Udinese, totoallenatore: prendono quota le chance di Johan Walem

Il selezionatore dell'under 21 belga sale di qualche gradino dopo le dichiarazioni a Sky Sport 24 del direttore sportivo del club Cristiano Giaretta

Eusebio Di Francesco, Luigi Delneri ed Eugenio Corini, con la possibile sorpresa Johan Walem, oltre agli outsider Stefano Pioli e Andrea Stramaccioni. E’ attorno a questi nomi che sembrano ruotare le scelte per la panchina bianconera del prossimo anno dopo l’abbandono del ruolo di allenatore e l’inserimento nei quadri societari di Francesco Guidolin. Come dichiarato oggi dal direttore sportivo Cristiano Giaretta a Sky Sport 24 “mancano pochi giorni alla definizione del nuovo mister. Teniamo tutte le piste aperte, anche quella straniera, non escludiamo nessuno”.

I più caldi in questo momento:

EUSEBIO DI FRANCESCO. In caso di salvezza del Sassuolo il rinnovo sarebbe stato automatico, così il tecnico neroverde ha la panchina già assicurata per il prossimo anno. L’allontanamento - con l’arrivo di Malesani - quando le cose non andavano poi così male non è stato tanto apprezzato, e su questa frattura l’udinese potrebbe giocare le sue chance di tesseramento. A suo favore molte cose, in particolare l’ingaggio nella media, l’amore per il 4-3-3 insegnato dal maestro Zeman e la capacità di proporre anche altri schemi (diverse volte l’anno passato ha schierato gli emiliani col 3-5-2).

LUIGI DELNERI. Il mister di Aquileia, caldeggiato da una parte dei tifosi anche per la questione ‘identitaria’, si è già incontrato con la società, ma le pretese economiche sembrano troppo consistenti per il budget bianconero. A suo sfavore gioca anche la componente di integralismo sul modulo - come si sa è un convinto sostenitore del 4-4-2, anche se in passato ha giocato pure col 4-3-3 -. In Friuli si è sviluppata una certa allergia alla mancanza di duttilità. Nell’ultimo anno in particolare la mancanza di questo elemento è stato uno degli aspetti digeriti peggio di Guidolin, che ha abbandonato il 3-5-1-1 solo nella fase finale. 

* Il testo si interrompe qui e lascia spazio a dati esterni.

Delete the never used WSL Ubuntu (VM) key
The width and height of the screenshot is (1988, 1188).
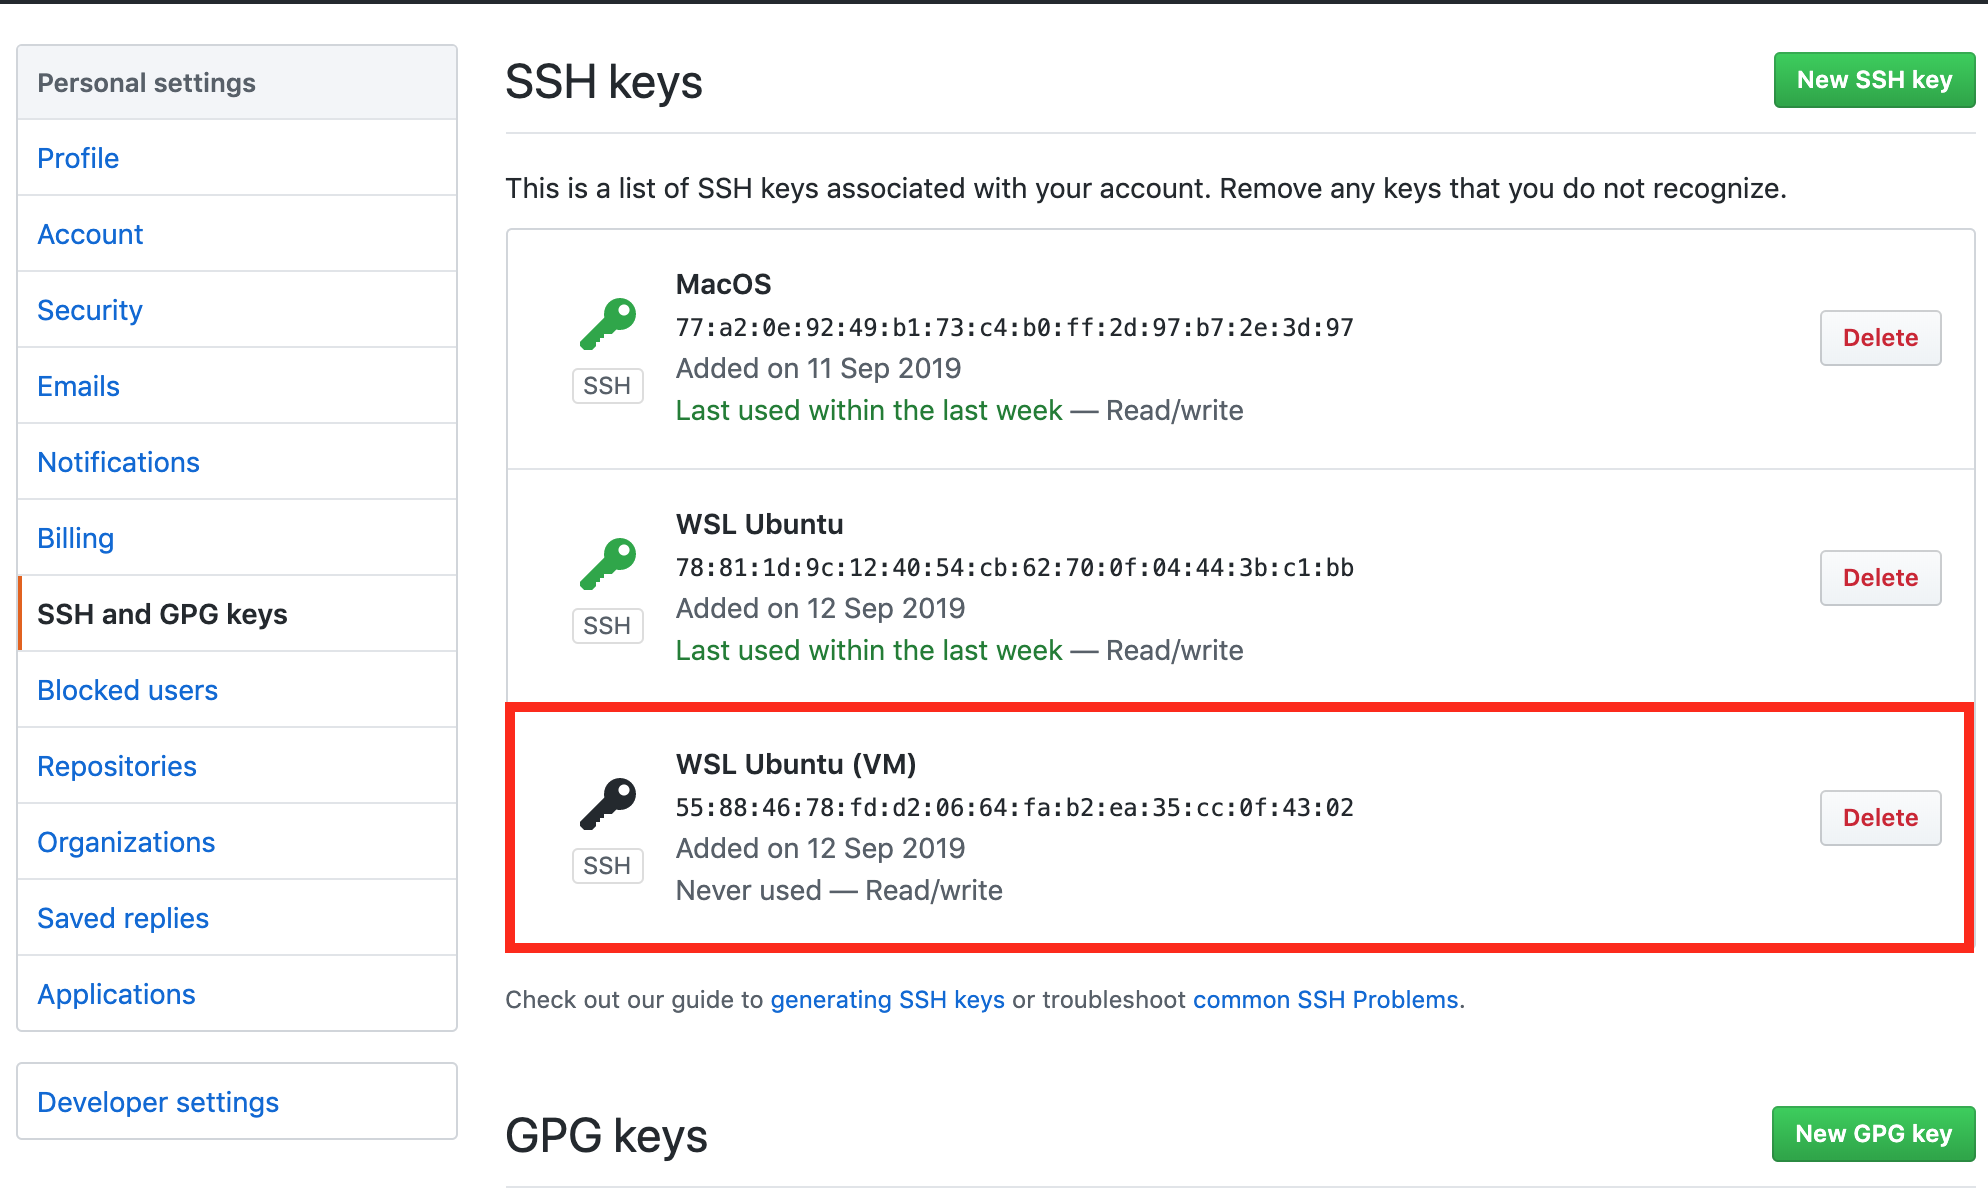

EUGENIO CORINI. Sarebbe il favorito di Guidolin, visto che lo considera in qualche modo un suo discepolo dai tempi di Palermo. A suo favore vanno i begli anni di Chievo (dove è ancora sotto contratto), visto che è stato in grado di fare più volte le nozze coi fichi secchi, a suo sfavore il fatto che rappresenterebbe una sorta di continuità tattica con chi lo ha preceduto, facendo così mancare quella necessità di rinnovamento della quale, in buona parte delle tifoseria e dei quadri societari, si sentiva l’esigenza.

JOHAN WALEM. L’elemento a sorpresa. Una scelta di stampo europeo sia per l’idea di calcio, molto offensivo, che per la filosofia continentale che spesso vuole nel ruolo di allenatore gente che abbia dei trascorsi importanti come giocatore nel club. Il belga è stato il faro dell’Udinese da terzo posto di Zaccheroni e poi ha proseguito la sua avventura in Friuli fino all’approdo al Parma, salvo poi rientrare come tecnico delle giovanili. I tifosi di lui hanno un ottimo ricordo, ma la mancanza di esperienza - in questo momento è il selezionatore dell’under 21 belga - sarebbe condizionante.